● **Action item**: For the material below, the sole required output is the number of lines that include "click".

● **Task inputs**:
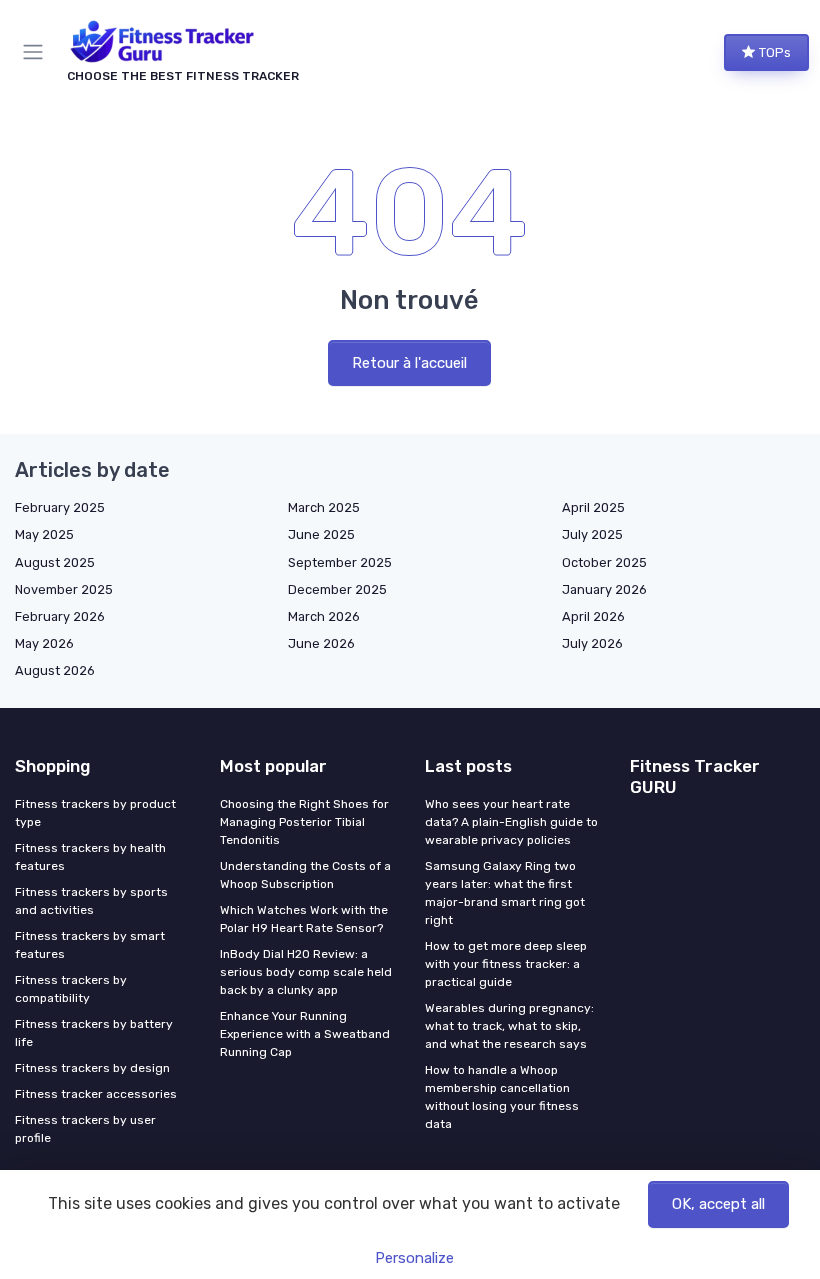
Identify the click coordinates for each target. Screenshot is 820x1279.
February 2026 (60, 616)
* * *
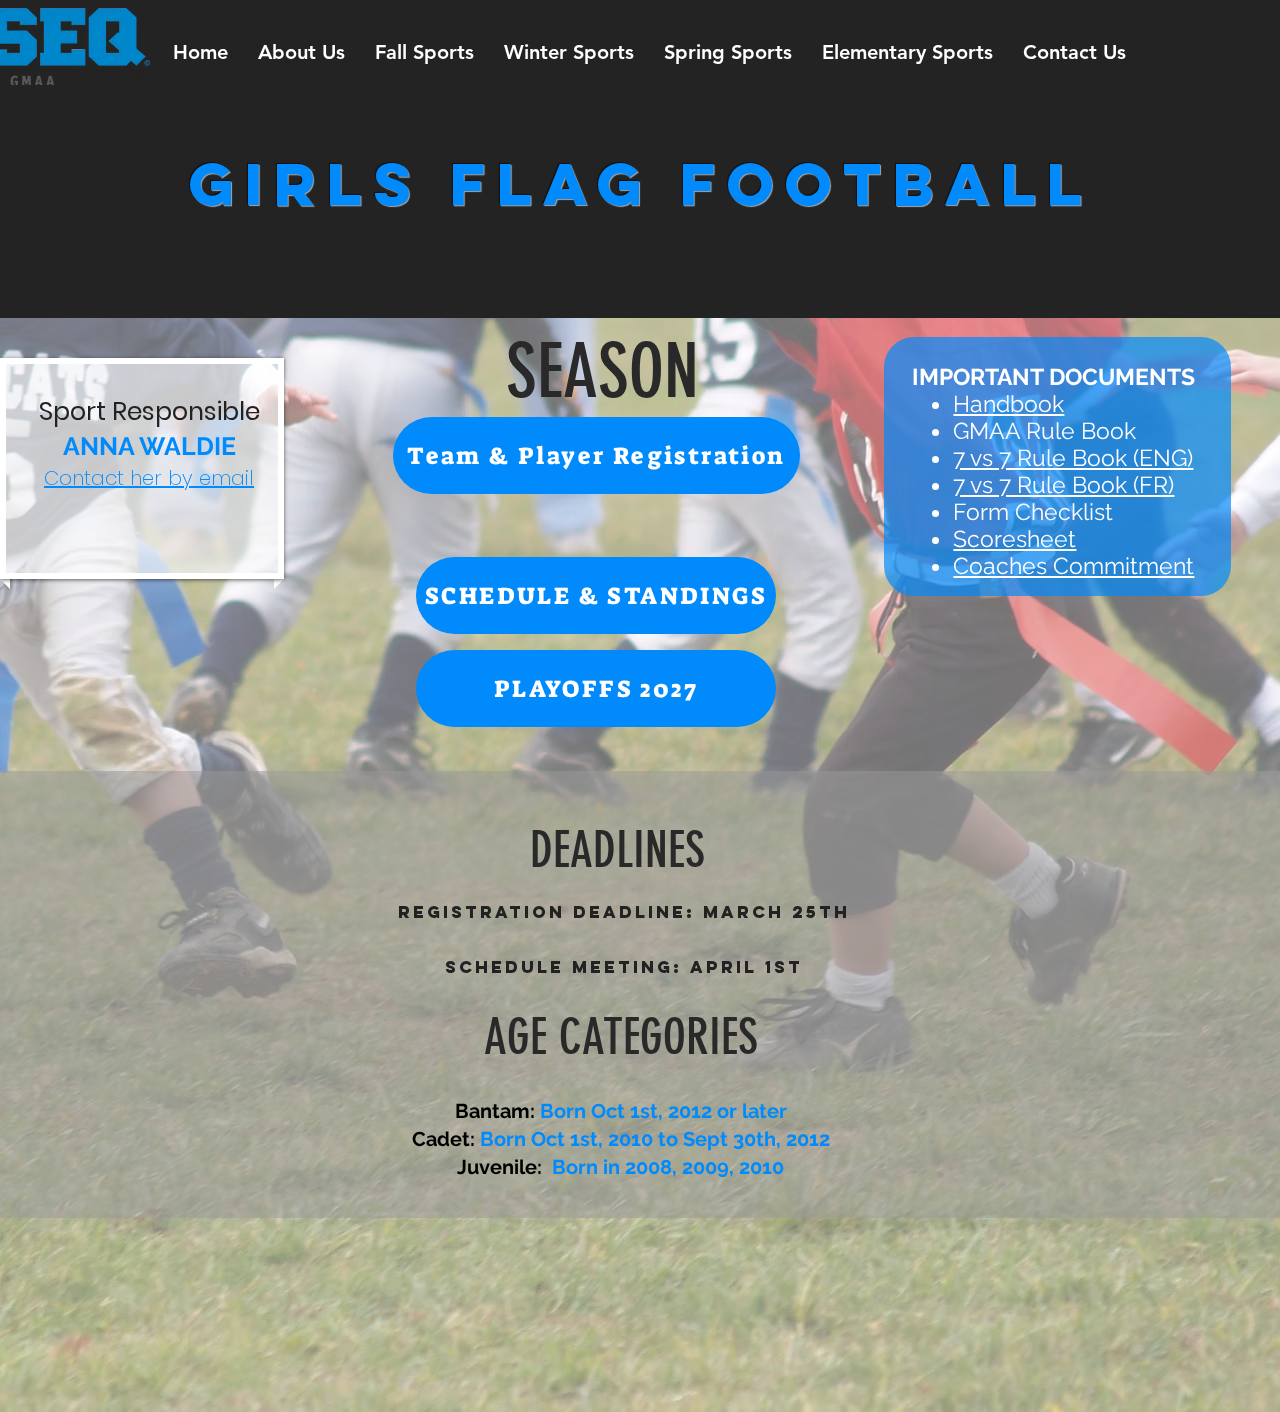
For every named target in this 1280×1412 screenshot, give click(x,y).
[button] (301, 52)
...
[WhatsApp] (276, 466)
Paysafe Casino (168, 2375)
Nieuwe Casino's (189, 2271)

● **Solved exercise**: 2